Present every one of the lines below as a Markdown table with two columns, Row and Line. Number the rows in order and leave out the blank lines.

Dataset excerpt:
....................
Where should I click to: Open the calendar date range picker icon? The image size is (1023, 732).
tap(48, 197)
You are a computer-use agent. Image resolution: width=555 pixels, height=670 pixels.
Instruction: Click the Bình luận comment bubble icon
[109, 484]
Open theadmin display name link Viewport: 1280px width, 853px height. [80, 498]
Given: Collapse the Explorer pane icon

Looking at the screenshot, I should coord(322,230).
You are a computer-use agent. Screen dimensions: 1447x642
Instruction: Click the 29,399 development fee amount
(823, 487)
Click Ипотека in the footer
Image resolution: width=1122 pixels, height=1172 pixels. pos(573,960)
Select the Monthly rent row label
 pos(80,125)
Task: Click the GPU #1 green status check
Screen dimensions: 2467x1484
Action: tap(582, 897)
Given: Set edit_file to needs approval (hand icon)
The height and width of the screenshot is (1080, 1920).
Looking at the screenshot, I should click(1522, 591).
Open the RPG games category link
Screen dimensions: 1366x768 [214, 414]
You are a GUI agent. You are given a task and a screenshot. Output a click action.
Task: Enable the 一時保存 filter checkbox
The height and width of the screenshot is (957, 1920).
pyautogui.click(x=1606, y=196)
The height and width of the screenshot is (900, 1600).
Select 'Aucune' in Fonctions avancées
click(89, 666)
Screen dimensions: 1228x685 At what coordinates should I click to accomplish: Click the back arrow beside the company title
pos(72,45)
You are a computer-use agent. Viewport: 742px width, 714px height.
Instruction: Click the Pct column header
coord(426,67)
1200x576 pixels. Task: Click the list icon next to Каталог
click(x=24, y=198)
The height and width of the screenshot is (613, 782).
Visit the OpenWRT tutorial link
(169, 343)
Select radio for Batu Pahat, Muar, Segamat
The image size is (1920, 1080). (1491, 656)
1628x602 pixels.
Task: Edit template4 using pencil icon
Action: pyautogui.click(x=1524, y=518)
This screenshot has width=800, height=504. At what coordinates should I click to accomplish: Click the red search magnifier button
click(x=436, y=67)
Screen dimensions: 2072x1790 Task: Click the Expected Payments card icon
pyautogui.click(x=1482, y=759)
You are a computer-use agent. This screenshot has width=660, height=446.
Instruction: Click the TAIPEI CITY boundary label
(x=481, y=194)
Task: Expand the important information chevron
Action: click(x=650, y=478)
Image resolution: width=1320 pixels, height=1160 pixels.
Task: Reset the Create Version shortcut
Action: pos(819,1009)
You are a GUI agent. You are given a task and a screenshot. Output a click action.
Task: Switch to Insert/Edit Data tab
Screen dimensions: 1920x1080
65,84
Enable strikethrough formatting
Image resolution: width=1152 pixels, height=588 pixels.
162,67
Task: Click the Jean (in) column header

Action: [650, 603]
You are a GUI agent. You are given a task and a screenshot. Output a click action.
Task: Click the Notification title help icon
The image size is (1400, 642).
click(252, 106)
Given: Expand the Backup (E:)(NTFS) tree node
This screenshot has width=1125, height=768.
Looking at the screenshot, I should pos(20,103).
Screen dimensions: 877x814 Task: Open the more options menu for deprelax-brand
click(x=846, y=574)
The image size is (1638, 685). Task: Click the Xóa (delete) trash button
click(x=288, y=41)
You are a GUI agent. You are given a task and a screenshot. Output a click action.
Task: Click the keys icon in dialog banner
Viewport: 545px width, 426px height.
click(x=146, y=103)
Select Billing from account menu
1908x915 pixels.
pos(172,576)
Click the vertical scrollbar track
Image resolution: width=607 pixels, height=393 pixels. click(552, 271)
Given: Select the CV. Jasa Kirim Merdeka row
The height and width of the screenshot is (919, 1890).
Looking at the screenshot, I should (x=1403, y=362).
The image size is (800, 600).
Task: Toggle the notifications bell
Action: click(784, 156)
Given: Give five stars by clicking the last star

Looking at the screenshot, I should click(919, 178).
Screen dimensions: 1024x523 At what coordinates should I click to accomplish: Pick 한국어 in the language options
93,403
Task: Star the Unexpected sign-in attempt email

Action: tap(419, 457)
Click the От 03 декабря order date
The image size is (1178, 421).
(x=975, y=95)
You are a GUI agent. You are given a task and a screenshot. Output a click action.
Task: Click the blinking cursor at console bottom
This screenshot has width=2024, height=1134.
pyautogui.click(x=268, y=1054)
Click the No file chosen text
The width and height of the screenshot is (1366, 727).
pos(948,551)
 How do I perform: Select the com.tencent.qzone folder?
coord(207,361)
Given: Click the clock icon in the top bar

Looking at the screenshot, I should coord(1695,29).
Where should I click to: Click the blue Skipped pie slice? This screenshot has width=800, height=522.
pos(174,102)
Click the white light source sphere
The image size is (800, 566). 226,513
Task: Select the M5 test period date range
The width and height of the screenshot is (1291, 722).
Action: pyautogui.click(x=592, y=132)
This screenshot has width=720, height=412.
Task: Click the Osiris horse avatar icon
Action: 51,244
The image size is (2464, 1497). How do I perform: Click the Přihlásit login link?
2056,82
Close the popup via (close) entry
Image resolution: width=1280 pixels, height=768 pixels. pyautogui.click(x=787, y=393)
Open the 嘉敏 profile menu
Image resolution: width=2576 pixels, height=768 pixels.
....................
> **THE COMPLETED TASK**
| Row | Line |
|---|---|
| 1 | Where should I click to: Open the calendar date range picker icon? The image size is (1023, 732). |
| 2 | tap(48, 197) |
| 3 | You are a computer-use agent. Image resolution: width=555 pixels, height=670 pixels. |
| 4 | Instruction: Click the Bình luận comment bubble icon |
| 5 | [109, 484] |
| 6 | Open theadmin display name link Viewport: 1280px width, 853px height. [80, 498] |
| 7 | Given: Collapse the Explorer pane icon |
| 8 | Looking at the screenshot, I should coord(322,230). |
| 9 | You are a computer-use agent. Screen dimensions: 1447x642 |
| 10 | Instruction: Click the 29,399 development fee amount |
| 11 | (823, 487) |
| 12 | Click Ипотека in the footer |
| 13 | Image resolution: width=1122 pixels, height=1172 pixels. pos(573,960) |
| 14 | Select the Monthly rent row label |
| 15 |  pos(80,125) |
| 16 | Task: Click the GPU #1 green status check |
| 17 | Screen dimensions: 2467x1484 |
| 18 | Action: tap(582, 897) |
| 19 | Given: Set edit_file to needs approval (hand icon) |
| 20 | The height and width of the screenshot is (1080, 1920). |
| 21 | Looking at the screenshot, I should click(1522, 591). |
| 22 | Open the RPG games category link |
| 23 | Screen dimensions: 1366x768 [214, 414] |
| 24 | You are a GUI agent. You are given a task and a screenshot. Output a click action. |
| 25 | Task: Enable the 一時保存 filter checkbox |
| 26 | The height and width of the screenshot is (957, 1920). |
| 27 | pyautogui.click(x=1606, y=196) |
| 28 | The height and width of the screenshot is (900, 1600). |
| 29 | Select 'Aucune' in Fonctions avancées |
| 30 | click(89, 666) |
| 31 | Screen dimensions: 1228x685 At what coordinates should I click to accomplish: Click the back arrow beside the company title |
| 32 | pos(72,45) |
| 33 | You are a computer-use agent. Viewport: 742px width, 714px height. |
| 34 | Instruction: Click the Pct column header |
| 35 | coord(426,67) |
| 36 | 1200x576 pixels. Task: Click the list icon next to Каталог |
| 37 | click(x=24, y=198) |
| 38 | The height and width of the screenshot is (613, 782). |
| 39 | Visit the OpenWRT tutorial link |
| 40 | (169, 343) |
| 41 | Select radio for Batu Pahat, Muar, Segamat |
| 42 | The image size is (1920, 1080). (1491, 656) |
| 43 | 1628x602 pixels. |
| 44 | Task: Edit template4 using pencil icon |
| 45 | Action: pyautogui.click(x=1524, y=518) |
| 46 | This screenshot has width=800, height=504. At what coordinates should I click to accomplish: Click the red search magnifier button |
| 47 | click(x=436, y=67) |
| 48 | Screen dimensions: 2072x1790 Task: Click the Expected Payments card icon |
| 49 | pyautogui.click(x=1482, y=759) |
| 50 | You are a computer-use agent. This screenshot has width=660, height=446. |
| 51 | Instruction: Click the TAIPEI CITY boundary label |
| 52 | (x=481, y=194) |
| 53 | Task: Expand the important information chevron |
| 54 | Action: click(x=650, y=478) |
| 55 | Image resolution: width=1320 pixels, height=1160 pixels. |
| 56 | Task: Reset the Create Version shortcut |
| 57 | Action: pos(819,1009) |
| 58 | You are a GUI agent. You are given a task and a screenshot. Output a click action. |
| 59 | Task: Switch to Insert/Edit Data tab |
| 60 | Screen dimensions: 1920x1080 |
| 61 | 65,84 |
| 62 | Enable strikethrough formatting |
| 63 | Image resolution: width=1152 pixels, height=588 pixels. |
| 64 | 162,67 |
| 65 | Task: Click the Jean (in) column header |
| 66 | Action: [650, 603] |
| 67 | You are a GUI agent. You are given a task and a screenshot. Output a click action. |
| 68 | Task: Click the Notification title help icon |
| 69 | The image size is (1400, 642). |
| 70 | click(252, 106) |
| 71 | Given: Expand the Backup (E:)(NTFS) tree node |
| 72 | This screenshot has width=1125, height=768. |
| 73 | Looking at the screenshot, I should pos(20,103). |
| 74 | Screen dimensions: 877x814 Task: Open the more options menu for deprelax-brand |
| 75 | click(x=846, y=574) |
| 76 | The image size is (1638, 685). Task: Click the Xóa (delete) trash button |
| 77 | click(x=288, y=41) |
| 78 | You are a GUI agent. You are given a task and a screenshot. Output a click action. |
| 79 | Task: Click the keys icon in dialog banner |
| 80 | Viewport: 545px width, 426px height. |
| 81 | click(x=146, y=103) |
| 82 | Select Billing from account menu |
| 83 | 1908x915 pixels. |
| 84 | pos(172,576) |
| 85 | Click the vertical scrollbar track |
| 86 | Image resolution: width=607 pixels, height=393 pixels. click(552, 271) |
| 87 | Given: Select the CV. Jasa Kirim Merdeka row |
| 88 | The height and width of the screenshot is (919, 1890). |
| 89 | Looking at the screenshot, I should (x=1403, y=362). |
| 90 | The image size is (800, 600). |
| 91 | Task: Toggle the notifications bell |
| 92 | Action: click(784, 156) |
| 93 | Given: Give five stars by clicking the last star |
| 94 | Looking at the screenshot, I should click(919, 178). |
| 95 | Screen dimensions: 1024x523 At what coordinates should I click to accomplish: Pick 한국어 in the language options |
| 96 | 93,403 |
| 97 | Task: Star the Unexpected sign-in attempt email |
| 98 | Action: tap(419, 457) |
| 99 | Click the От 03 декабря order date |
| 100 | The image size is (1178, 421). |
| 101 | (x=975, y=95) |
| 102 | You are a GUI agent. You are given a task and a screenshot. Output a click action. |
| 103 | Task: Click the blinking cursor at console bottom |
| 104 | This screenshot has width=2024, height=1134. |
| 105 | pyautogui.click(x=268, y=1054) |
| 106 | Click the No file chosen text |
| 107 | The width and height of the screenshot is (1366, 727). |
| 108 | pos(948,551) |
| 109 |  How do I perform: Select the com.tencent.qzone folder? |
| 110 | coord(207,361) |
| 111 | Given: Click the clock icon in the top bar |
| 112 | Looking at the screenshot, I should coord(1695,29). |
| 113 | Where should I click to: Click the blue Skipped pie slice? This screenshot has width=800, height=522. |
| 114 | pos(174,102) |
| 115 | Click the white light source sphere |
| 116 | The image size is (800, 566). 226,513 |
| 117 | Task: Select the M5 test period date range |
| 118 | The width and height of the screenshot is (1291, 722). |
| 119 | Action: pyautogui.click(x=592, y=132) |
| 120 | This screenshot has width=720, height=412. |
| 121 | Task: Click the Osiris horse avatar icon |
| 122 | Action: 51,244 |
| 123 | The image size is (2464, 1497). How do I perform: Click the Přihlásit login link? |
| 124 | 2056,82 |
| 125 | Close the popup via (close) entry |
| 126 | Image resolution: width=1280 pixels, height=768 pixels. pyautogui.click(x=787, y=393) |
| 127 | Open the 嘉敏 profile menu |
| 128 | Image resolution: width=2576 pixels, height=768 pixels. |